I once had a friend named Todd. We were best friends since we were both seven years old. He told me he was gay just before I left on my mission. To my eternal shame I thought homosexuality was—as the church clearly taught—an abomination. I encouraged Todd to stick close to the church and not act on his feelings; he left the church a few months later, but I wasn’t about to drop my best friend. I wrote to Todd from my mission and told him I loved him no matter what and would prove it by treating him no differently than I did before; we remained best friends.
By the time I returned from my mission, Todd was living in Salt Lake City. He would tell me stories about how people would give him dirty looks when he walked downtown, quietly holding his boyfriend’s hand; how they would even cross the street to avoid him; how people at adjacent tables in a restaurant would make comments under their breath, just loud enough for him to hear; how people would yell obscenities or even spit at him.

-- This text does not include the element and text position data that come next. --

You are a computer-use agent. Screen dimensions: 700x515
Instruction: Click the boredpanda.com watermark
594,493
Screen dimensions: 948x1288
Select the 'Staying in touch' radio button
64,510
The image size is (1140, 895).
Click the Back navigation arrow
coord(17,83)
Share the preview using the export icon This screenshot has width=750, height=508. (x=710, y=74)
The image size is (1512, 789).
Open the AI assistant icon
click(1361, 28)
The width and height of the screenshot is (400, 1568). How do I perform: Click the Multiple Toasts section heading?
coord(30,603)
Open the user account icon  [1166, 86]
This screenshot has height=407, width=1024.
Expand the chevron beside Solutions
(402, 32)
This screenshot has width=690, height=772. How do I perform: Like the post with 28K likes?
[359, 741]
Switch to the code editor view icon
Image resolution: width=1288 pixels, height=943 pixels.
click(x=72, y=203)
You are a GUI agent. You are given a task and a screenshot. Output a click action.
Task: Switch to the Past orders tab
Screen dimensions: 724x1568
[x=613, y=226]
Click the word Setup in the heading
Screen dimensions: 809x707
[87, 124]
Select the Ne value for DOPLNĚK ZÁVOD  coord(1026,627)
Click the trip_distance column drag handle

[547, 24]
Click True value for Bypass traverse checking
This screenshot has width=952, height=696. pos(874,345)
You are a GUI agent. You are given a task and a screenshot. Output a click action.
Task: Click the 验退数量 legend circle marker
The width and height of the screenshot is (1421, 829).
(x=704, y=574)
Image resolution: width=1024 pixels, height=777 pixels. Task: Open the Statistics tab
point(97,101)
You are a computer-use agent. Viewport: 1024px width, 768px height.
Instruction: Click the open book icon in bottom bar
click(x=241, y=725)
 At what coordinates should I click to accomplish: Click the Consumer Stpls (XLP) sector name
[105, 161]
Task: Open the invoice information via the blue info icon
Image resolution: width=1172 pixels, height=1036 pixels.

Todd eventually met a man for whom he fell deeply in love. He was, of course, never allowed to legally marry that man, the person of his dreams. Instead, he and his boyfriend were joined in a ceremony performed by a kind female clergy member of an open Christian faith. It was beautiful.
Shortly thereafter I told Todd that I had been mistaken; the church was wrong and I loved every part of who he was. I never felt better. After Proposition 8, I called Todd and told him I would no longer support an organization that allowed such discrimination. I left the church, and I am honored to now be able to donate my time and money to support gays instead of suppress them.
With the exception of my time in the mission field, I interacted with my friend Todd almost every day of my life for 21 years. Todd was one of the kindest, most thoughtful, humane, gentle and utterly Christlike people I have ever met. Late one night, just four months ago, Todd drove up a canyon near Pleasant Grove, Utah and threw himself off the top of a waterfall. He died instantly.
I am not okay with that. I miss Todd terribly, and from the bottom of my heart, I am so sorry to the entire gay community for ever supporting a religion that is clearly so hurtful to you.
I believe God will hold accountable any person who ignores their conscience just because they were told to do so by General Authorities. I will never make that mistake again.
I thought I was the only one who felt this way. I am thrilled to have found this blog and I thank all of you—especially those who remain LDS and thus have the power to create positive change from within—for your magnificent apologies and your thoughtful words.